Two of his four pharmacies have been renovated, with £230,000 splashed out on the redevelopment of the Crescent Street branch, which he describes as his “flagship store.” The improvements have created “a more modern image,” defining “what we believe pharmacy should be doing.” He wants to refit the other two pharmacies but financial assistance will be hard to come by. “It's going to be costly,” he says. “We had a refit of our flagship store last year and we were encouraged to do the same (with the other two pharmacies) but with the recession it's hard. We funded the Crescent Street (refit) ourselves.”

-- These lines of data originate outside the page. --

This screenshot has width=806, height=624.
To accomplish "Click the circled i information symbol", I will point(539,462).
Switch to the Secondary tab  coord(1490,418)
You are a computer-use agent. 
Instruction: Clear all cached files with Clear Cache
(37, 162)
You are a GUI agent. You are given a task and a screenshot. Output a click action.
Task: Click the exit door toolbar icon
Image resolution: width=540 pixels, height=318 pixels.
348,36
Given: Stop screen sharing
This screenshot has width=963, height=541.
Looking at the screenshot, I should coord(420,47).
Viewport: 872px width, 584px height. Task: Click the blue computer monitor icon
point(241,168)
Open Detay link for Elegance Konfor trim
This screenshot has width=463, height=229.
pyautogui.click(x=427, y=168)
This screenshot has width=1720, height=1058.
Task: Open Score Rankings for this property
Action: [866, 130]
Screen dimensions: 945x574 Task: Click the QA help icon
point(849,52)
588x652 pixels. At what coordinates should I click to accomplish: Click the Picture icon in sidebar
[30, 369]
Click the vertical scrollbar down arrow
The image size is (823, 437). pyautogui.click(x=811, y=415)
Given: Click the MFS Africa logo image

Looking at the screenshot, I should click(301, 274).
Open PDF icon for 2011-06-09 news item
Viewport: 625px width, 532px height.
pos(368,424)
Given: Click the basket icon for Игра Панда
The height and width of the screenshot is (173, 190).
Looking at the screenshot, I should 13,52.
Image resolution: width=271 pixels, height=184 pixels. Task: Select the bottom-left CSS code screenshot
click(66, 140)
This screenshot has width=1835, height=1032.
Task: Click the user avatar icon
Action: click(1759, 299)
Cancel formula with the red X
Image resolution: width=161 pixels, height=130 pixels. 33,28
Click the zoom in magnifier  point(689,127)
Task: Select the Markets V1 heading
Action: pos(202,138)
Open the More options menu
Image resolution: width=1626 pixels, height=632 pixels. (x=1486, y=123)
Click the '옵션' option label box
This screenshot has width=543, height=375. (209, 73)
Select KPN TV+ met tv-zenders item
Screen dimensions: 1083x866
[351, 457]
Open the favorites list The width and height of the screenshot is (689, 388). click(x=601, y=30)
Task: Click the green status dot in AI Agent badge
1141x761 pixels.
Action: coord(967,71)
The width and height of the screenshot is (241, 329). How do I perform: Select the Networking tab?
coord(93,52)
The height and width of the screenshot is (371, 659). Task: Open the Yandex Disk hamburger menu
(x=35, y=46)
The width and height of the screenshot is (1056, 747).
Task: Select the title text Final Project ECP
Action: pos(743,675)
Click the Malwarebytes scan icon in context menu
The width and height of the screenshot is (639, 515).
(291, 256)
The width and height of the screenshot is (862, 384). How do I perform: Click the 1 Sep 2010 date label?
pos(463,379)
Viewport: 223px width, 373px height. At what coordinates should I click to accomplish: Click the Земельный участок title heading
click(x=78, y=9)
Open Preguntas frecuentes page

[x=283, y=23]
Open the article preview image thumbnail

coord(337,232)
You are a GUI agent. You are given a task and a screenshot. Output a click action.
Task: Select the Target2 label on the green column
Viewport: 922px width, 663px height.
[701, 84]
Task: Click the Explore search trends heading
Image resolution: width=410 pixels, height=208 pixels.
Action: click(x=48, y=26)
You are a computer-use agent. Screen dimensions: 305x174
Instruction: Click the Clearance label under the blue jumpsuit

Dipan remains unflustered by the politics swirling around pharmacy, and the healthcare sector at large, but is plugged in to the dilemmas facing everyone in his profession. “I'm apprehensive. There are concerns about how much we invest in pharmacy,” he says. “I would like more reassurance and concrete evidence from the Government about service commissioning.” Quietly spoken and considered, he has no desire to pontificate on the future of pharmacy but finds honesty hard to shackle. “I do fear for pharmacy,” he discloses, before adding that “GP consortia, 100-hour pharmacies and GP-owned pharmacies present the biggest threat to community pharmacy.” He even suggests it would be “ a disaster” if GPs establish their own pharmacies. “Going back to why I got into pharmacy in the first place - the passion and business - that would all be taken away. “ Yet the theme of dogged self-sufficiency creeps through any idea of hardship. “Pharmacy can survive,” he ponders. “A lot depends on what the Government allows it to do but much depends on pharmacy itself.”
Dipan's proactive approach to his staff, his business and his patients is music to the ears of the GP consortia who are about to take control of an £80 billion health budget and service commissioning. Not to mention an example to those who find themselves twisting in the wind without any sense of their future.